◆ **Things to do**:
1) List every play by William Shakespeare that the excerpt on the 1610s in England mentions.
2) Continue the list of events from the 1610s in England after its last entry.
>> begin Excerpt provided
= 1610s in England =

Events from the 1610s in England.

==Incumbents==
- Monarch – James I

==Events==
- 1610
  - 9 February – Parliament assembles and debates the Great Contract proposed by Robert Cecil whereby in return for an annual grant of £200,000, the Crown should give up its feudal rights of Wardship and Purveyance, as well as New Impositions.
  - 23 May – the House of Commons petitions King James I against imposed duties.
  - 9 July – Lady Arbella Stuart, a claimant to the throne, is imprisoned for marrying William Seymour, another claimant, on 22 June. She will die in prison.
  - 23 July – Parliament prorogued.
  - 3 August – Henry Hudson leads an expedition to Hudson Bay.
  - 20 September – Case of Proclamations rules that the monarch cannot make decisions by proclamation unsupported by legislation.
  - 16 October – Parliament assembles.
  - 6 December – Parliament prorogued and does not assemble again until 1614.
  - December – Thomas Harriot becomes one of the first astronomers to observe sunspots.
  - Winter – the decision in Dr. Bonham's Case asserts the supremacy of the common law.
  - Stained glass windows installed in the chapel of Hatfield House by Robert Cecil, 1st Earl of Salisbury, are the first in the country since the start of the English Reformation.
  - First performance of Ben Jonson's satirical comedy The Alchemist.
  - First performance of William Shakespeare's late romance Cymbeline.
  - The first edition of William Camden's antiquarian chorography Britannia in English is published in an enlarged translation by Philemon Holland.
- 1611
  - 4 March – George Abbot is enthroned as Archbishop of Canterbury.
  - 2 May – the Authorized King James Version of the Bible is published, printed in London by Robert Barker.
  - 11 May – first recorded performance of Shakespeare's The Winter's Tale, probably new this year, by the King's Men at the Globe Theatre in London.
  - 22 May – the first hereditary baronets are created by letters patent from the King, largely as a means of funding the army. Sir Nicholas Bacon, 1st Baronet, of Redgrave in Suffolk becomes the premier baronet of England.
  - 22 June – the crew of Henry Hudson's ship Discovery mutiny leaving him adrift in Hudson Bay.
  - 1 November – at Whitehall Palace in London, William Shakespeare's romantic comedy and last solo play The Tempest is performed, perhaps for the first time. The Winter's Tale is presented at Court on 5 November.
  - John Donne's poem An Anatomy of the World published.
  - Ben Jonson's play Catiline His Conspiracy published.
  - Cyril Tourneur's play The Atheist's Tragedy published.
  - Last known traditional performance of an English mystery play, at Kendal.
  - Thomas Sutton founds Charterhouse School on the site of the old Carthusian monastery in Charterhouse Square, Smithfield, London.
>> end Excerpt provided
>> begin Dataset records
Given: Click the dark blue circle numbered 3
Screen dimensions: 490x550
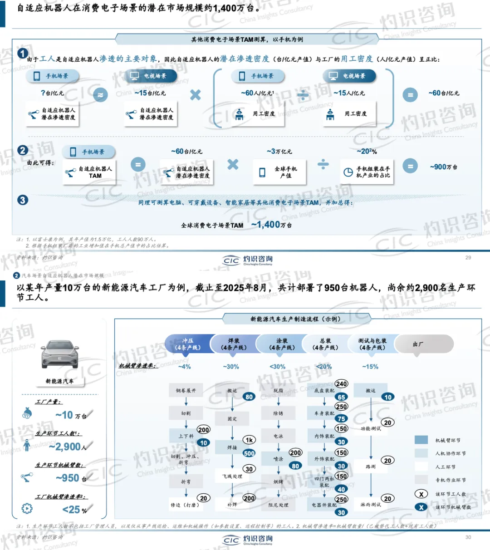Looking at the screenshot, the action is point(22,200).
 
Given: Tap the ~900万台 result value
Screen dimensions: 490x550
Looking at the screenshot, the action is point(443,167).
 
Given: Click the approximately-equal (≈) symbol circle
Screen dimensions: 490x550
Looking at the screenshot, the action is point(100,95).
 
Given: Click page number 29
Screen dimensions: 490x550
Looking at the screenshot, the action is point(468,257).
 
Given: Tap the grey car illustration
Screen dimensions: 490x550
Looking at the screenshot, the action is point(59,355).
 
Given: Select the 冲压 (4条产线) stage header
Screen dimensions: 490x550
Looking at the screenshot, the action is point(188,344).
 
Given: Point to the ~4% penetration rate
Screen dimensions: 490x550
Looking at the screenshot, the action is point(184,367).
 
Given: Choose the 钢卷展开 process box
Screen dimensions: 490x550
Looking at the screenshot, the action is point(186,390).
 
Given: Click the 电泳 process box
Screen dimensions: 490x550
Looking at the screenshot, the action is point(278,436).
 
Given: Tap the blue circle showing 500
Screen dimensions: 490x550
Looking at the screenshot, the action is point(249,453).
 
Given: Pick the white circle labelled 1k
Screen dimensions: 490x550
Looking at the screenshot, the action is point(249,440).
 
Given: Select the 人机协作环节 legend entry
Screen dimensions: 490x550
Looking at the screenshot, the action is point(450,453).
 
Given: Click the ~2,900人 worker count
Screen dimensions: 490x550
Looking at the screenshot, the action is point(68,447).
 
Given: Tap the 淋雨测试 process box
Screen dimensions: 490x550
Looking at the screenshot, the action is point(371,505).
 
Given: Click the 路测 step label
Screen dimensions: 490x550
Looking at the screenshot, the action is point(371,467).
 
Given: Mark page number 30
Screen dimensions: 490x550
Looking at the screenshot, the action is point(468,537).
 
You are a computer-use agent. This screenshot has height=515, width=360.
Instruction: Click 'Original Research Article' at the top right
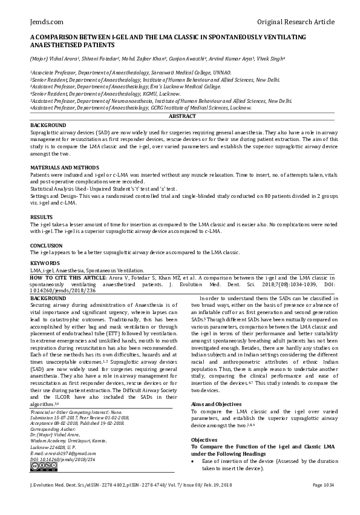click(295, 22)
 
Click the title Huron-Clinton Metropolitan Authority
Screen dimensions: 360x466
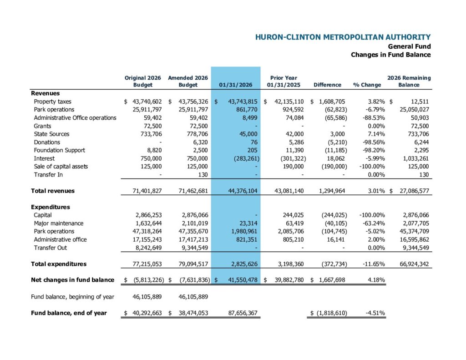coord(343,37)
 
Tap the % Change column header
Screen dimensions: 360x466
coord(367,85)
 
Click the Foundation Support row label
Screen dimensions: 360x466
coord(59,150)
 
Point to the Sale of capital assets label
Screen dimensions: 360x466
coord(61,167)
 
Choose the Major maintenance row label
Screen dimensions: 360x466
coord(58,223)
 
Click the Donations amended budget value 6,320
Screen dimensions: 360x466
coord(200,142)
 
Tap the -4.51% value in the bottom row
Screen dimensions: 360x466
coord(375,313)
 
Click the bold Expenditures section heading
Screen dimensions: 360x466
coord(51,207)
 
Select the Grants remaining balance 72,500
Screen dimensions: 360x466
coord(419,126)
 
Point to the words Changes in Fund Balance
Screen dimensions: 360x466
coord(390,55)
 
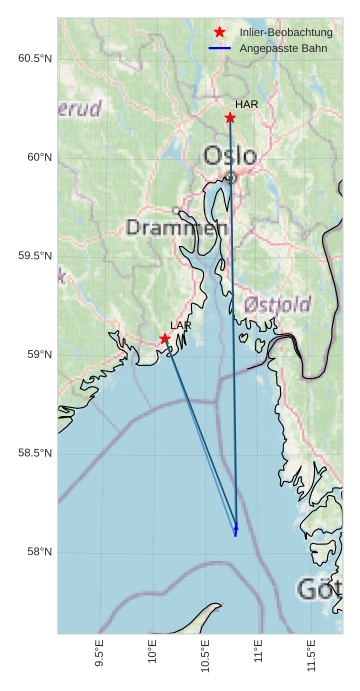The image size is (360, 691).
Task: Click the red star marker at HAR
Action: tap(230, 118)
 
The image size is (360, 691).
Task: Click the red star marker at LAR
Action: tap(165, 339)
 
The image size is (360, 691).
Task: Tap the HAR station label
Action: tap(247, 104)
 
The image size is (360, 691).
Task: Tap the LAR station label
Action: tap(181, 325)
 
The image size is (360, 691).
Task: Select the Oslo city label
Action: tap(230, 155)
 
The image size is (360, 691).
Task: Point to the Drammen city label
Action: tap(177, 228)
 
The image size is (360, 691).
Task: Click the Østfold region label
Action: tap(277, 303)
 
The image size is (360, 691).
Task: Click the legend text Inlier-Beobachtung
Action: tap(286, 33)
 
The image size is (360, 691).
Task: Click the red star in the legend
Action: tap(220, 33)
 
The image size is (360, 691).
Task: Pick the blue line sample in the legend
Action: tap(220, 48)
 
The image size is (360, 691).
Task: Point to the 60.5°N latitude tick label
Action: tap(35, 58)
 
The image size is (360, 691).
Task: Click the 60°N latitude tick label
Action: tap(38, 157)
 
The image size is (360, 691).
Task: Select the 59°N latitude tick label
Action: tap(38, 355)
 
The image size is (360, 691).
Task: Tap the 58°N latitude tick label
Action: tap(38, 552)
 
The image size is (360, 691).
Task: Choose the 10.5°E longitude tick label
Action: tap(205, 654)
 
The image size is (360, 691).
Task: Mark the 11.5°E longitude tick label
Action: tap(312, 654)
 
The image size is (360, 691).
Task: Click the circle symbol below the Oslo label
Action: tap(231, 177)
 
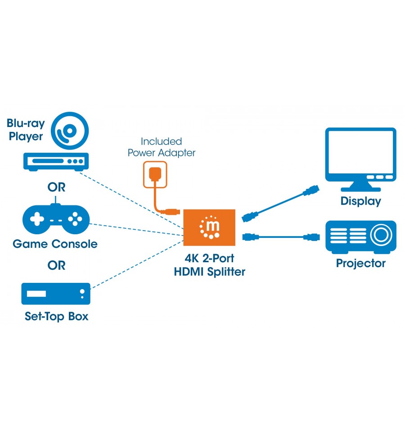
>> end Dataset records
◆ **Outputs by task**:
1) Cymbeline, The Winter's Tale, The Tempest

2)
- 1612
  - 18 March – Bartholomew Legate, an anti-Trinitarian, is burnt at the stake in London for heresy.
  - 11 April – Edward Wightman, a radical Anabaptist, is burnt at the stake in Lichfield for heresy, the last person to be executed for this crime in England.
  - 24 May – Secretary of State Robert Cecil, 1st Earl of Salisbury, dies and is succeeded by the King's favourite Robert Carr, Viscount Rochester.
  - 22 July – four women and a man are hanged following the Northamptonshire Witch Trials in Northampton.
  - 20 August – ten 'Pendle witches' are hanged having been found guilty of practising witchcraft in Lancashire.
  - John Webster's play The White Devil published.
  - Michael Drayton's topographical poem Poly-Olbion published.
  - Jacob Barnet (a Jew) is imprisoned by the University of Oxford for changing his mind about converting to Christianity; he is later exiled.
  - The value of the angel is raised from ten to eleven shillings.
  - probable date – Robert Dover stages the first Cotswold Olimpick Games near Chipping Campden.
- 1613
  - 14 February – Elizabeth Stuart, daughter of King James I, marries Frederick V, Elector Palatine, at the Chapel Royal in Whitehall.
  - 29 June – the original Globe Theatre in Southwark is destroyed by a fire started during a performance of the Shakespeare play Henry VIII.
  - 6 August – Great fire of Dorchester, Dorset.
  - 15 September – death of Thomas Overbury by poisoning in the Tower of London, having been imprisoned after quarrelling with Robert Carr, Viscount Rochester.
  - 29 September – the New River (engineered by Sir Hugh Myddelton) is opened to supply London with drinking water from Hertfordshire.
  - 3 November – Robert Carr, Viscount Rochester, is created Earl of Somerset.
  - 23 December – marriage of the Earl of Somerset to Frances Howard, occasioning John Donne's Eclogue.
  - Copper (tin-faced) farthings are produced by John Harington, 1st Baron Harington of Exton and his family under royal licence.
  - English colonists destroy a French settlement at Port Royal, Nova Scotia.
  - Elizabeth Cary, Lady Falkland's closet drama The Tragedy of Mariam is published.
  - Approximate date – John Webster's revenge tragedy The Duchess of Malfi is first performed, in London.
- 1614
  - 4 February – the King condemns duels in his proclamation Against Private Challenges and Combats.
  - 5 April – Parliament assembles for the first time since 1610 and debates the imposition of taxes by the King.
  - 7 June – King James dissolves the Addled Parliament for refusing to impose new taxes.
  - June – King James raises money through a Benevolence; non-contributors are arraigned before the Court of Star Chamber.
  - 1 September – lawyer Sir Julius Caesar becomes Master of the Rolls, an office he will hold until 1636.
  - 31 October – first performance of Ben Jonson's Bartholomew Fayre: A Comedy; it receives a Court performance the following day.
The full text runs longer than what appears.